> [Your task]: In the passage on pedestrian-only malls, what share of the pedestrian malls that once dotted American cities remain today, according to some estimates?

> [Passage]:

>> BEGIN

Pedestrian-Only Malls Failing, Opening Back Up to Cars

Tod Newcombe reports on pedestrian-only malls like Buffalo's, which after 25 years has been so unsuccessful that they want to turn it back into a road. So why are these ped malls failing?

Newcombe explains that many of these early pedestrian-only malls were "ill-planned and had little purpose":

"Because so few people lived downtown, the malls became lifeless after work, attracting crime and loiterers, rather than large crowds. According to some estimates, of all the pedestrian malls that have dotted American cities in past years, fewer than 15 percent remain today."

That doesn't mean that ped-only malls can't work, says Newcombe.

Full Story: The Trouble with Pedestrian Malls

Comments

Comments

Irvin Dawid's picture
Correspondent

Agreed: ped malls largely a failure in Urban America

add Sacramento to that bunch:
Planetizen: Reintroducing Cars To Pedestrian Malls (on the 'K' Street, LRT mall)

>> END

> [Data entries]:
>> BEGIN

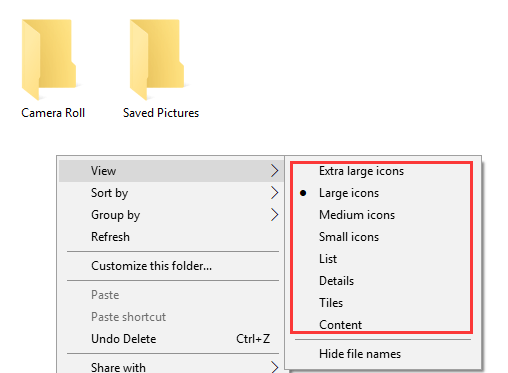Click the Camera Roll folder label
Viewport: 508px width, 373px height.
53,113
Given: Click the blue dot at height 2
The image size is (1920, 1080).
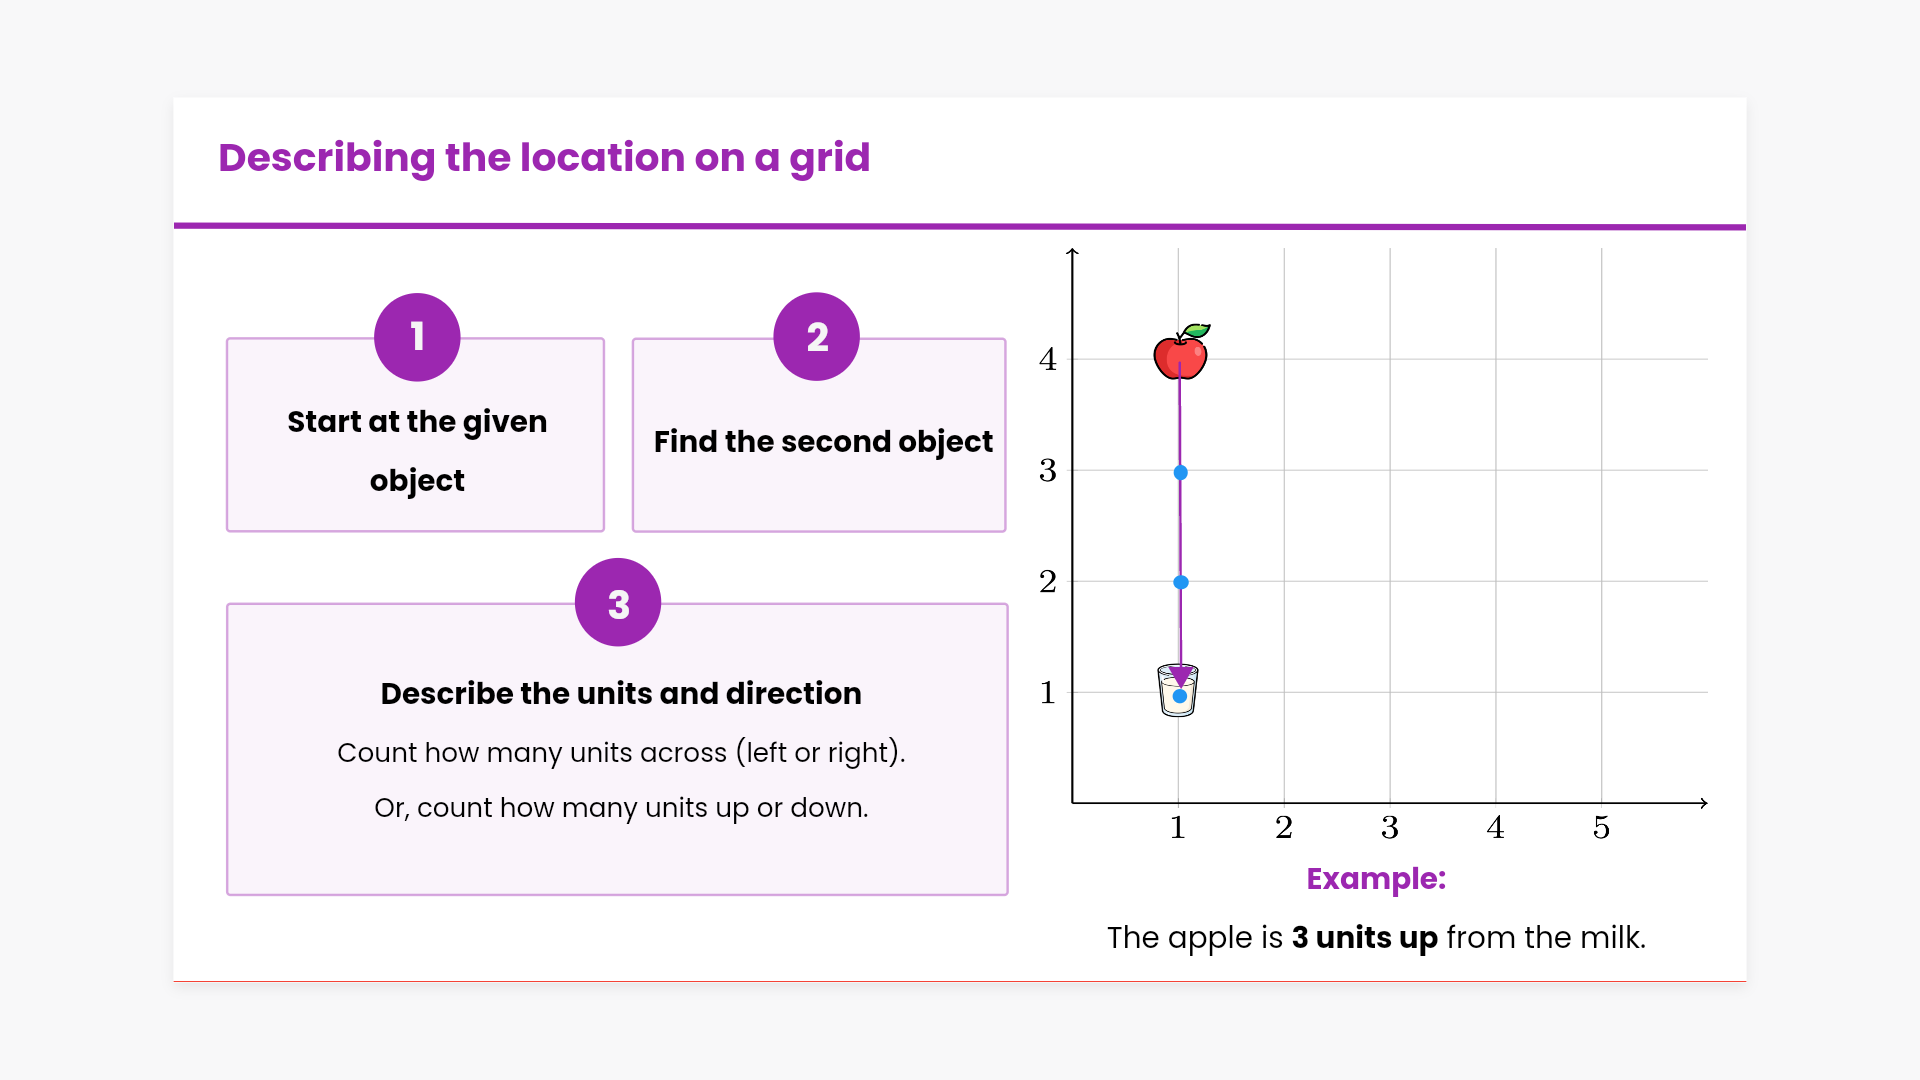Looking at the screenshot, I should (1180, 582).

>> END
>> BEGIN

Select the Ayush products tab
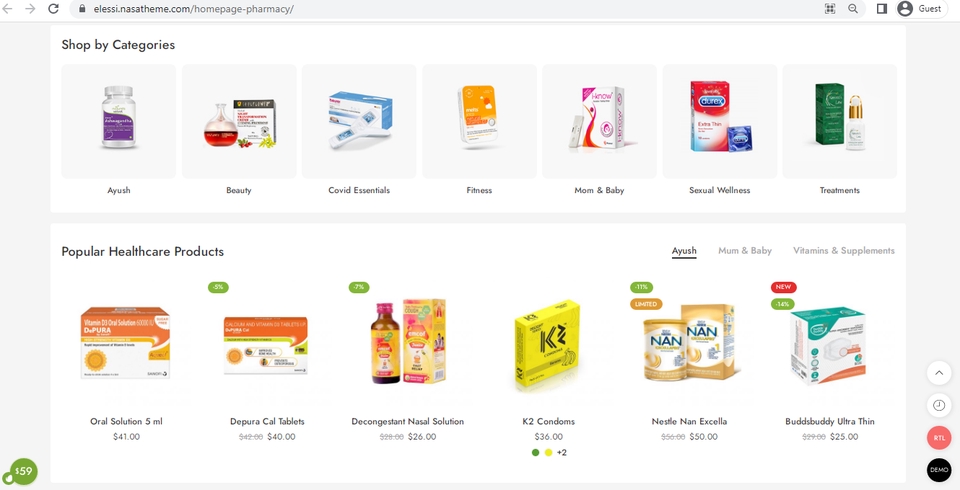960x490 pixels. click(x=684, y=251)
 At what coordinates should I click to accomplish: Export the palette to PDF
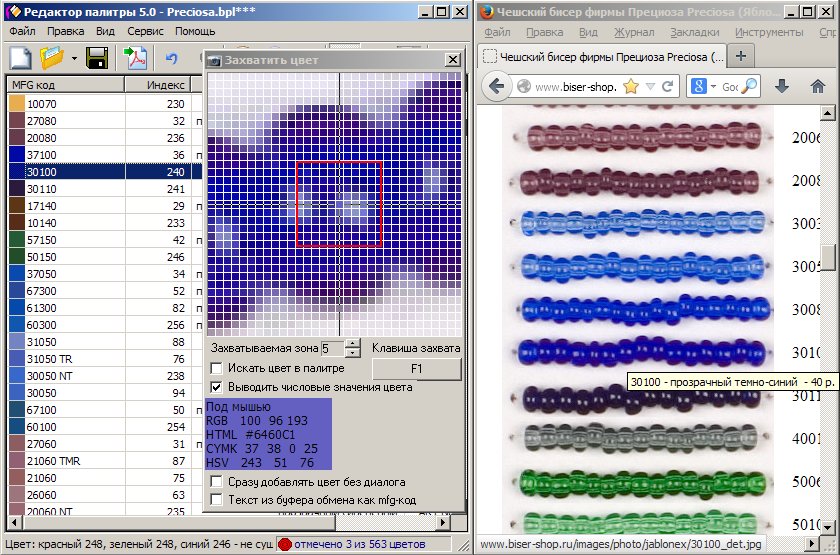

>> END
>> BEGIN

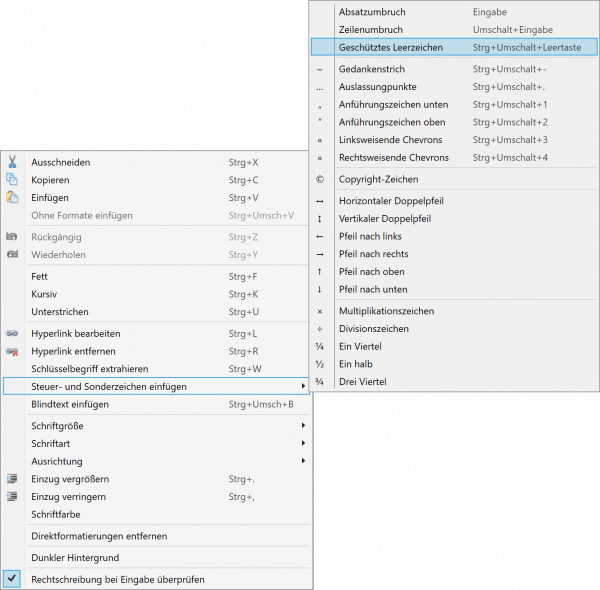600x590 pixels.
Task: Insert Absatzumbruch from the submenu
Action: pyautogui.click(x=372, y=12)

>> END

> [Solved exercise]: Fewer than 15 percent.